The euro is trading around a key area of resistance against the dollar, between 1.10 and 1.11, and the next move could give a strong indication of whether another big move higher is on the cards.
Given the strength of the move last Thursday which saw the pair rebound off 1.05 and reach 1.10 on the same day, it would not be surprising to see the pair kick on after a brief period of consolidation but as of yet, it has failed to do so.
Given that the initial move was sparked by the ECB failing to live up to expectations, it could be the case that another leg higher is not on the cards and the pair has already corrected itself. With the Fed decision to come on Wednesday, we could instead see the pair continue to consolidate ahead of it.
That said, the 4-hour chart does potentially offer some insight into whether we’re going to see another push higher or not.

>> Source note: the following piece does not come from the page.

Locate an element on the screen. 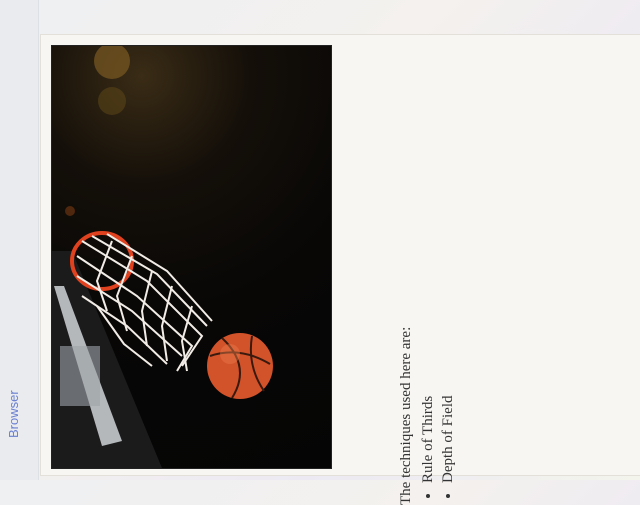  list-item: Rule of Thirds is located at coordinates (428, 374).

The pair appears to be trading within a rising wedge, a bearish formation. Moreover, the MACD histogram appears to be displaying bearish divergence with the last higher high in price not being matched with rising momentum.

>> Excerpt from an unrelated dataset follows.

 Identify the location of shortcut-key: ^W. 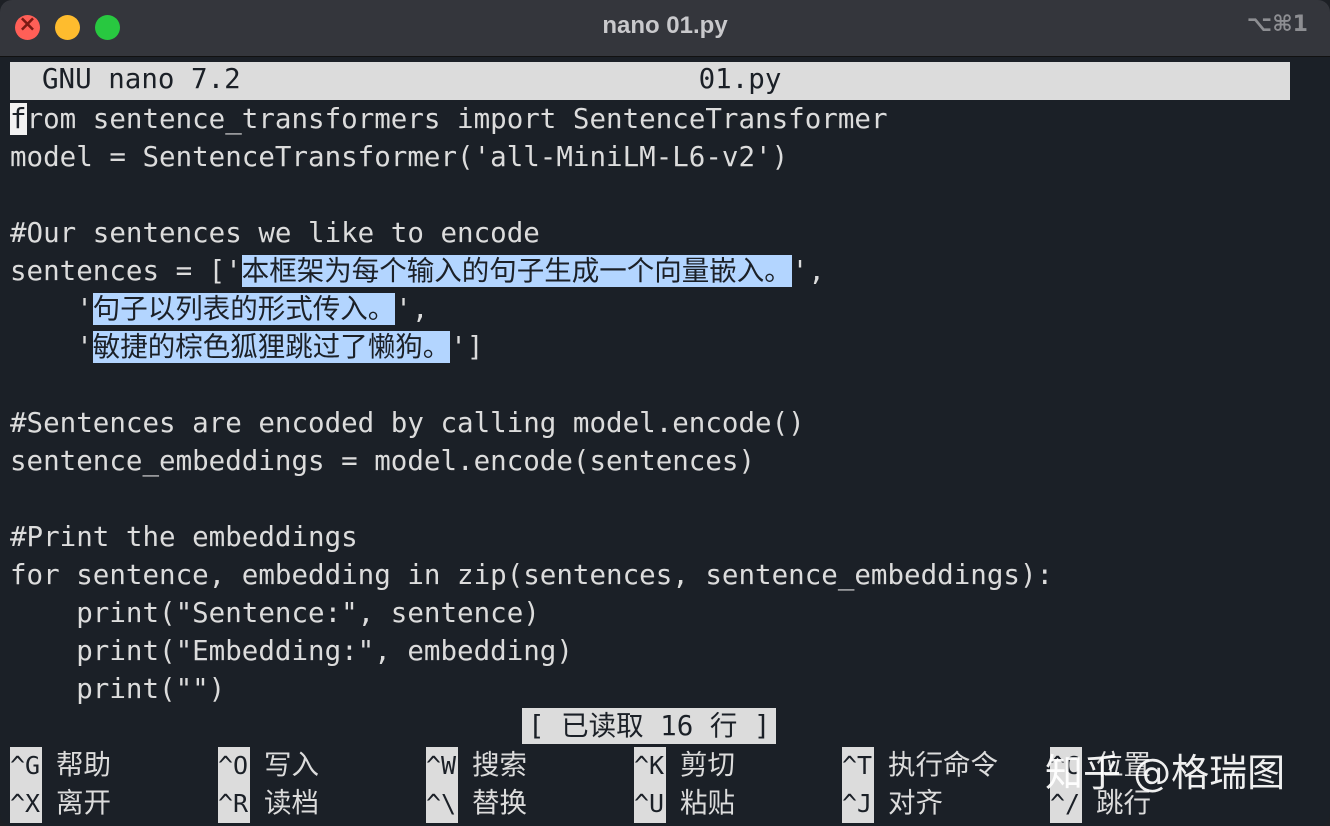
(442, 766).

Given the size of the opening of the wedge, a break lower could prompt a 200 pip move to the downside, which depending on when this happens, could see it trading back at Monday’s lows, around 1.08.
It should be noted that both support and resistance on the wedge currently only has two touches so it is just speculative at this stage.
If the pair breaks through the resistance, and 1.11, it could prompt a much stronger move to the upside, with 1.15 – prior key resistance – possibly being on the cards.